## TO DO
Up to and including the line containing "Task: Click the not-secure", set down each line of the entries below exactly, starting from the first, and leave out the rest.

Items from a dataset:
BEGIN
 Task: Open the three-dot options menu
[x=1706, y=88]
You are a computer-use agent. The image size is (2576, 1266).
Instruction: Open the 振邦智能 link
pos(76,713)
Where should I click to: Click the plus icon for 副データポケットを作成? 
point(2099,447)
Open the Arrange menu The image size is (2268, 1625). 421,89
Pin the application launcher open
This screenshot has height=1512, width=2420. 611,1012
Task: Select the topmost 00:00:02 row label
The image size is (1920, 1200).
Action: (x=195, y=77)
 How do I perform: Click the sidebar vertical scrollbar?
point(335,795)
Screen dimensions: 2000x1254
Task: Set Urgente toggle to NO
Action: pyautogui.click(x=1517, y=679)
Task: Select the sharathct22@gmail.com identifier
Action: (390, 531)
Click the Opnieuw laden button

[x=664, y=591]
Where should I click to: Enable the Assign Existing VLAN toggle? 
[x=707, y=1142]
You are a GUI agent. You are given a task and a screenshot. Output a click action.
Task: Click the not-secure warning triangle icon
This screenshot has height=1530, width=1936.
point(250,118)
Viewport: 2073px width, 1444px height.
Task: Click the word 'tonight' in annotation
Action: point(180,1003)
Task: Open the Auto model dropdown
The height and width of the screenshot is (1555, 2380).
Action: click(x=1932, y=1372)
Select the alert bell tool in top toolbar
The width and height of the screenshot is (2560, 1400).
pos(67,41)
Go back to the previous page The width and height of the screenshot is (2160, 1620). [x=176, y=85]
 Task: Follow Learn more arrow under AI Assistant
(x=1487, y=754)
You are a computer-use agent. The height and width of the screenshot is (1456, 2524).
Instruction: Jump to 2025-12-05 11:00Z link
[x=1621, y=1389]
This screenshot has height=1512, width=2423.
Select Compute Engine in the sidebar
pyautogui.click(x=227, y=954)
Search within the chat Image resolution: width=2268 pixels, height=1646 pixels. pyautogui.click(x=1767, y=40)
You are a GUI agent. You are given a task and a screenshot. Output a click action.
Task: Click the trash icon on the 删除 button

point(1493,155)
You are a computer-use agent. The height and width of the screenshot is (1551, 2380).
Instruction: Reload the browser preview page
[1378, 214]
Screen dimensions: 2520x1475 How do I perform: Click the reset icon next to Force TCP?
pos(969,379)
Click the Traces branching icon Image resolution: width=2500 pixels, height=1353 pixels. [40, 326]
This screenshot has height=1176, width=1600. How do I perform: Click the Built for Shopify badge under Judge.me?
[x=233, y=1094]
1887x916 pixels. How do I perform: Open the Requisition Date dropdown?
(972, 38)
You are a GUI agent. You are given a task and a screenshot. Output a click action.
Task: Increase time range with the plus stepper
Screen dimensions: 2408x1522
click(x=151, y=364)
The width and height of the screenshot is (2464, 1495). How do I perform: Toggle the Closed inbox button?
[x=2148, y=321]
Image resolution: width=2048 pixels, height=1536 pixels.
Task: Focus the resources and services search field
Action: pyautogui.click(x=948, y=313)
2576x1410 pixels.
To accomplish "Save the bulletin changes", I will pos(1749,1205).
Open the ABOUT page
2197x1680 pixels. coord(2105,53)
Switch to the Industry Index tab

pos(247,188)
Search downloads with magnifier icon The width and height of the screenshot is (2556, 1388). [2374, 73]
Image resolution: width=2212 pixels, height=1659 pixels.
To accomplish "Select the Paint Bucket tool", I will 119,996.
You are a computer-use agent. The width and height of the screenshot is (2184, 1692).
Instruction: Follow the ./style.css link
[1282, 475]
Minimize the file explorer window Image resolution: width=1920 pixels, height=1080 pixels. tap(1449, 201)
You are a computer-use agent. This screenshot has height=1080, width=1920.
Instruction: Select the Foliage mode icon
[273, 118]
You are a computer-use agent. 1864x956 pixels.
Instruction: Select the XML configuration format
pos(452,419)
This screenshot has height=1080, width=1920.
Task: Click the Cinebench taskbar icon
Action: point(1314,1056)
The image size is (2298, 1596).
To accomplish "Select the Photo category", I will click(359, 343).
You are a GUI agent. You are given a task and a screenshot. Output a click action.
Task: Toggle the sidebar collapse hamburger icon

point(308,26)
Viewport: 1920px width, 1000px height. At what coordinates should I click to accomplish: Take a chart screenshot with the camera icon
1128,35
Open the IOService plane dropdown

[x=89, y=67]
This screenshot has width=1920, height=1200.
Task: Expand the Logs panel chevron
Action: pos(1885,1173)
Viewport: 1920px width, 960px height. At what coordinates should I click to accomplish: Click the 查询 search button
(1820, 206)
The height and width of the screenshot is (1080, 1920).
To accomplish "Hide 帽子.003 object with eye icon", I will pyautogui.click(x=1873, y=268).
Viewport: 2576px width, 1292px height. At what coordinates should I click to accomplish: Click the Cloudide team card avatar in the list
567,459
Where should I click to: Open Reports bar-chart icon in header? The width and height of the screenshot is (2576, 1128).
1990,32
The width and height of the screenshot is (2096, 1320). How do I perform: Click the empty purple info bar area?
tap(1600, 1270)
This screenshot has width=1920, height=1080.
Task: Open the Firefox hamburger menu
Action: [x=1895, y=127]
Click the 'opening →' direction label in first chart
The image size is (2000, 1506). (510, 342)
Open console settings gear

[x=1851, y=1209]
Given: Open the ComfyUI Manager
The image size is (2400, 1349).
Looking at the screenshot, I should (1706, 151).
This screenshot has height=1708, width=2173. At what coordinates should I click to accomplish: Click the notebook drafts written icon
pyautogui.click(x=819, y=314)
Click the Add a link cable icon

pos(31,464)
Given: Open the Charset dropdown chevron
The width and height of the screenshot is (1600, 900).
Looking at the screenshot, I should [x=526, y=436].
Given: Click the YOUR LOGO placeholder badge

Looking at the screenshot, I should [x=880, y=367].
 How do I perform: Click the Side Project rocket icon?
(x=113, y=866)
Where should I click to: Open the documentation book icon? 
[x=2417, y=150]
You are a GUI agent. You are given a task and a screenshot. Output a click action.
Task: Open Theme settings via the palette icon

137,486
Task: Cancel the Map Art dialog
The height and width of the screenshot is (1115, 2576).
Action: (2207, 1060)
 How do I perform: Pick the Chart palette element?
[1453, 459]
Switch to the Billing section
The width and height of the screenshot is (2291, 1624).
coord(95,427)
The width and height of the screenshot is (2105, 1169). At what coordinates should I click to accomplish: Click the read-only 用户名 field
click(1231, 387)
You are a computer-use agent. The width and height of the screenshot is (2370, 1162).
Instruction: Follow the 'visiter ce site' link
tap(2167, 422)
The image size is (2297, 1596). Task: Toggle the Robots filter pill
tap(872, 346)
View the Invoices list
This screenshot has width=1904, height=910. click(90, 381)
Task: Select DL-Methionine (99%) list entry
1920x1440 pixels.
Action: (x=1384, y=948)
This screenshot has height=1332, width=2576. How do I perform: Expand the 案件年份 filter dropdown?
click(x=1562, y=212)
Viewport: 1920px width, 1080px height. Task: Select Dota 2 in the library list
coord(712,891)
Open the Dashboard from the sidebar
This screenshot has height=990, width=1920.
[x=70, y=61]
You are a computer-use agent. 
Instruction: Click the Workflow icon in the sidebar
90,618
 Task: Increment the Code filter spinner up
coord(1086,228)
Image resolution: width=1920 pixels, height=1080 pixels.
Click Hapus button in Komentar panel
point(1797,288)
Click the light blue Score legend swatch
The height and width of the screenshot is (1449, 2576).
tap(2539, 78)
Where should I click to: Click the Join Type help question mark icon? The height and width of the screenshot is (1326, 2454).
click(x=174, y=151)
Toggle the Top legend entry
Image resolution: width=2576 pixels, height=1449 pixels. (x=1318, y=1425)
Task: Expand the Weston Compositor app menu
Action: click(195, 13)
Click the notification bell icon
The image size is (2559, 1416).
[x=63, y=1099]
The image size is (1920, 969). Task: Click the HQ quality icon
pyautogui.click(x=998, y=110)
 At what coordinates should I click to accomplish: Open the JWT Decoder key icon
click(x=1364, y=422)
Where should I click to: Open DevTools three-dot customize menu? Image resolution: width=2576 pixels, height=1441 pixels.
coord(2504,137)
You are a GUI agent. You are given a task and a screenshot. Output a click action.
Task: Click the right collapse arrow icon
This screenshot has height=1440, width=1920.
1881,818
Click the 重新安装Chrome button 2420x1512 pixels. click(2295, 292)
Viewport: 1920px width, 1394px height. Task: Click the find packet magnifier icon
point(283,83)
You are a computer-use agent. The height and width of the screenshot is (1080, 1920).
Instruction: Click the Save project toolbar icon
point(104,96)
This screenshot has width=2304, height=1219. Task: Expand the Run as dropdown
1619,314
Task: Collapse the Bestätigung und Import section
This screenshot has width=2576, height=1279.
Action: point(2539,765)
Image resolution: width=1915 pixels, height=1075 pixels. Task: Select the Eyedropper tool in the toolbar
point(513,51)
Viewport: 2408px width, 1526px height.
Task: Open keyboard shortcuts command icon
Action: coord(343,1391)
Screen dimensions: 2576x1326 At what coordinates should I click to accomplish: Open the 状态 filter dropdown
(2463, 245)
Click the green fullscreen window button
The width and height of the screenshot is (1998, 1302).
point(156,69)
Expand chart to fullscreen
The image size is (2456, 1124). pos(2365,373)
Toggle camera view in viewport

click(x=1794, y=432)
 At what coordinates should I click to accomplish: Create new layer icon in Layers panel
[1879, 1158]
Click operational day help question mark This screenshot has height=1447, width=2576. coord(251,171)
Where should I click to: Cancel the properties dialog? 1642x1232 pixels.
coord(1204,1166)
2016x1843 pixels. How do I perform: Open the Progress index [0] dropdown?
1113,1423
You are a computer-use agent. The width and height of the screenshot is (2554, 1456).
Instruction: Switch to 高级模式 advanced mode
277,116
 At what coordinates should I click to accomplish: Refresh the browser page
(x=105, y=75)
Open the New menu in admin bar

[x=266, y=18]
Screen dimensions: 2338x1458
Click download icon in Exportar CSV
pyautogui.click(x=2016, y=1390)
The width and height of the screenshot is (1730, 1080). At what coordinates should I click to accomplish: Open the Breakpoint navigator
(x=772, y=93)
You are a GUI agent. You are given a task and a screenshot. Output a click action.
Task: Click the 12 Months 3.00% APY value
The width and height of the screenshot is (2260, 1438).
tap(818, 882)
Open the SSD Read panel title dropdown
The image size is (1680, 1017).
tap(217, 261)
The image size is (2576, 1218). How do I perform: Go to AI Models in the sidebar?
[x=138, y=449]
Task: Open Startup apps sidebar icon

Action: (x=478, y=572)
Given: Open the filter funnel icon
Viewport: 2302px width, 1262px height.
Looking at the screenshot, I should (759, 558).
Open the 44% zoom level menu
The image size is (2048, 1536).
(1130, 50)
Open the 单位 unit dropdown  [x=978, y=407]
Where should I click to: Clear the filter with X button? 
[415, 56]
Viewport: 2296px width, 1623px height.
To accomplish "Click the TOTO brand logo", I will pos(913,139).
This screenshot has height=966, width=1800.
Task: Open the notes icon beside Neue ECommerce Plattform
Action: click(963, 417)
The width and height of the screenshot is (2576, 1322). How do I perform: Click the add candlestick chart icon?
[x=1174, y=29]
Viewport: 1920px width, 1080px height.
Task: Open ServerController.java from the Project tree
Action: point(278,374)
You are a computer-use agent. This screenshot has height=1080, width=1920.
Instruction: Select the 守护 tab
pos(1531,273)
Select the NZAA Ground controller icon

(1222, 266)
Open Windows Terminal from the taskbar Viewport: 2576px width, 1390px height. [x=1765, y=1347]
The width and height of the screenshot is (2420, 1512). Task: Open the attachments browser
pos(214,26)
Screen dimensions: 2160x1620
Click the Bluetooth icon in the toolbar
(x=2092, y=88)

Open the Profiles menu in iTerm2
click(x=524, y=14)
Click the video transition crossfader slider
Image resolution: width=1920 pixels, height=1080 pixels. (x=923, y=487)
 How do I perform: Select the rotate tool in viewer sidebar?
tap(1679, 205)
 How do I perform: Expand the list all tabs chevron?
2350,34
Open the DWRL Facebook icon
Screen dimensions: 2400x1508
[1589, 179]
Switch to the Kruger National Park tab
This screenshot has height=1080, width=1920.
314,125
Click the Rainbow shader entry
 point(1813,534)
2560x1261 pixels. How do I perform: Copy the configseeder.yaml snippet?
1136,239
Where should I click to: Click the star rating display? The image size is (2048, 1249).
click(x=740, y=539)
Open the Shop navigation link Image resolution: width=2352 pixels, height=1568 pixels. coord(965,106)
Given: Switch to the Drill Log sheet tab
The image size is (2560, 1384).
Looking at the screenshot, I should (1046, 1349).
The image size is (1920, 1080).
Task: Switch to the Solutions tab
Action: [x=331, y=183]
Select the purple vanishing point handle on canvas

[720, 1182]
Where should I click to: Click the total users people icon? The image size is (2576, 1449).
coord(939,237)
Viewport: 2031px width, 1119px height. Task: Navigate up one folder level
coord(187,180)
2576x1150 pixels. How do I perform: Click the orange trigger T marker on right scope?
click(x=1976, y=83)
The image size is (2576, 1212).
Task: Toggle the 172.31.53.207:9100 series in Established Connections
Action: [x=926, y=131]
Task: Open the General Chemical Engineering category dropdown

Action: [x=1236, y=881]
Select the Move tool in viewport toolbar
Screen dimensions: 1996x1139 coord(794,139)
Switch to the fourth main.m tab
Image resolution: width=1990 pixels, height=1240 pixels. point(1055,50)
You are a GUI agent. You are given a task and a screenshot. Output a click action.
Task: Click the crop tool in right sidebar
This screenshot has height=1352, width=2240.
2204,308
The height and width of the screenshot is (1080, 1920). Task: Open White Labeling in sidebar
END
## SOLUTION
 Task: Open the three-dot options menu
[x=1706, y=88]
You are a computer-use agent. The image size is (2576, 1266).
Instruction: Open the 振邦智能 link
pos(76,713)
Where should I click to: Click the plus icon for 副データポケットを作成? 
point(2099,447)
Open the Arrange menu The image size is (2268, 1625). 421,89
Pin the application launcher open
This screenshot has height=1512, width=2420. 611,1012
Task: Select the topmost 00:00:02 row label
The image size is (1920, 1200).
Action: (x=195, y=77)
 How do I perform: Click the sidebar vertical scrollbar?
point(335,795)
Screen dimensions: 2000x1254
Task: Set Urgente toggle to NO
Action: pyautogui.click(x=1517, y=679)
Task: Select the sharathct22@gmail.com identifier
Action: (390, 531)
Click the Opnieuw laden button

[x=664, y=591]
Where should I click to: Enable the Assign Existing VLAN toggle? 
[x=707, y=1142]
You are a GUI agent. You are given a task and a screenshot. Output a click action.
Task: Click the not-secure warning triangle icon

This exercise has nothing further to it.